"Quadri e forchette", percorso culturale e gastronomico su tela

“Quadri e Forchette”
Un percorso culturale e gastronomico sui gusti e i cibi rappresentati sulle tele, per raccontarli con i 5 sensi e degustazioni guidate. Il percorso è dedicato ai bambini dagli 8 ai 10 anni accompagnati dai genitori.

Nelle giornate 2, 9, 16, 30 Maggio e 6 Giugno Sala rossa, Musei San Domenico Dalle 15.30 alle 16.30
Durata 45 minuti iscrizione obbligatoria e gratuita telefonando Centro Diego Fabbri 0543 30244; info@centrodiegofabbri.it.

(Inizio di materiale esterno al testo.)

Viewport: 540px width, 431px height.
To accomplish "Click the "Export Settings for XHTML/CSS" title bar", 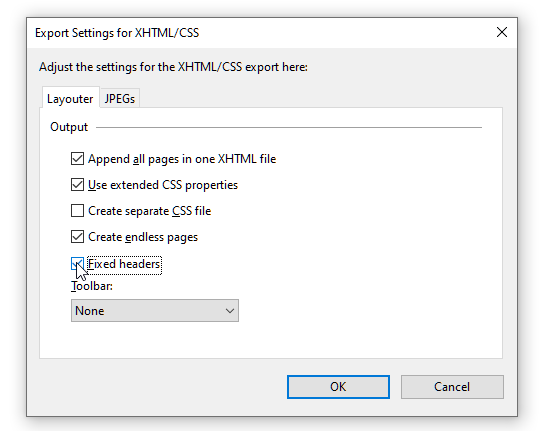I will point(117,33).
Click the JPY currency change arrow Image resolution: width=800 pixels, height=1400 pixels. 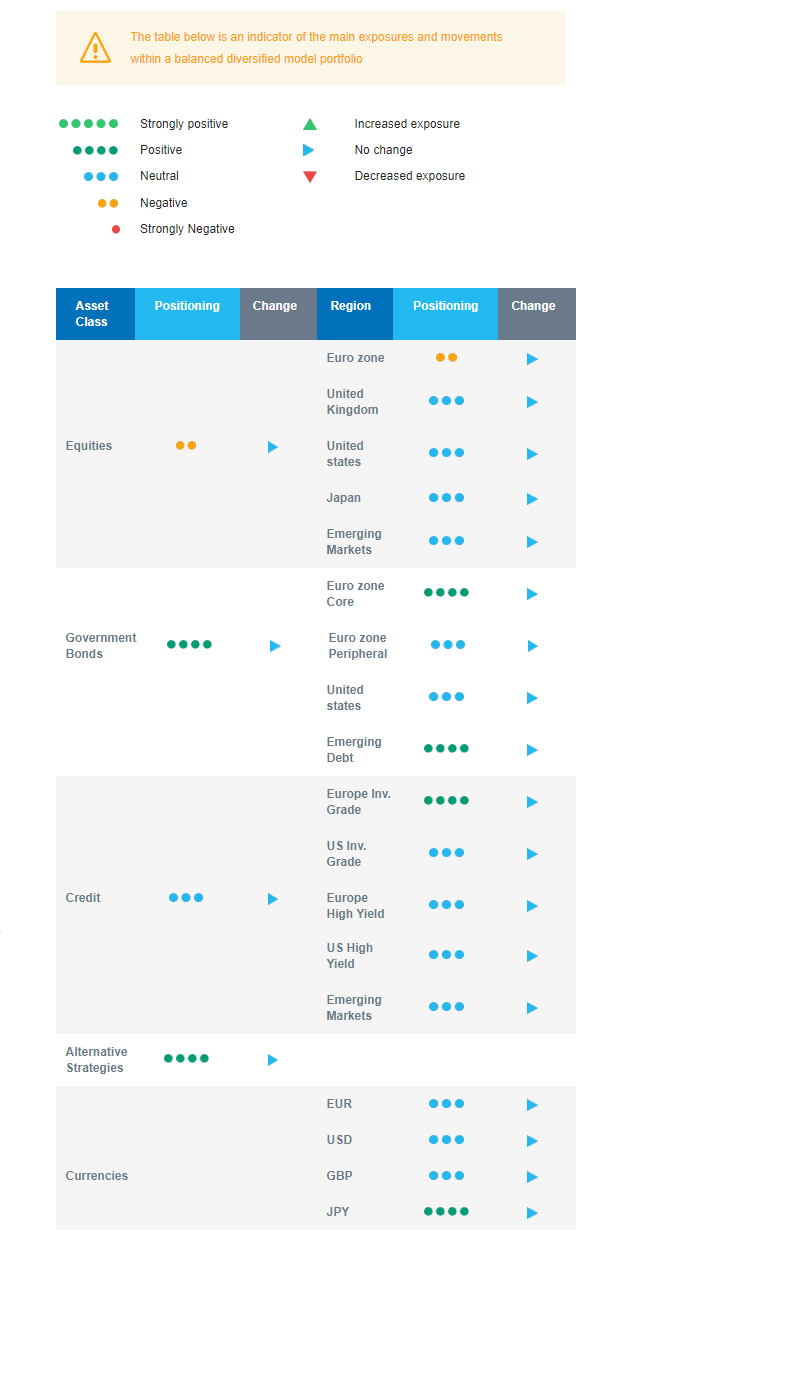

Gli allestimenti museali possono coinvolgere non solo la vista ma stimolare tutti i sensi dei visitatori in modo da riuscire a regalare un’avventura davvero immersiva. Il coinvolgimento del visitatore grazie al tatto, alla vista, all’udito, all’olfatto e naturalmente anche al gusto è l’obiettivo degli incontri tenuti da Slow Food. Grazie a questi percorsi museali fortemente incentrati sulla comunicazione sensoriale, con il coinvolgimento anche emozionale del visitatore, che non è più soltanto un mero fruitore ma diventa un partecipante attivo, si vuole fare un percorso culturale e gastronomico sui gusti, sui piatti e su quei cibi rappresentati sulle tele per raccontarli con i 5 sensi nei cambiamenti sociali di ieri e di oggi. Il tatto è fonte di conoscenza e relazione: l’interazione attraverso questo senso infatti, costituisce uno dei fondamenti della socialità e della relazione tra gli individui; esso è il senso della reciprocità. Di ciò che tocchiamo sentiamo la temperatura e la consistenza. L’olfatto infine è molto legato allo spazio percettivo del gusto. È molto difficile rendere con linguaggio verbale le sensazioni olfattive e quelle gustative così come l’accostamento tra un quadro o un’opera d’arte e il senso del gusto.Con i sensi ci si avvicina anche alle storie dietro al quadro. Caravaggio, lombardo di nascita, circa ventenne approdò a Roma, dove grazie allo zio prete venne ospitato presso un monsignore. Nella curia viveva miseramente e come mangiare quotidiano riceveva solo un'insalata, che gli faceva «da antipasto, primo, secondo e dolce». Successivamente un importante benefattore dello stomaco dell’artista fu un oste di piazza Navona che gli dava del cibo in cambio dei dipinti commissionati. Sono di quel periodo il “Ragazzo che monda la pera” e il “Ragazzo con il cesto di frutta”, immagini probabilmente colte nel retro dell'osteria. I sapori della terra sono lo spunto nel dipinto per tematizzare il percorso e la ricchezza di frutta e ortaggi raffigurati.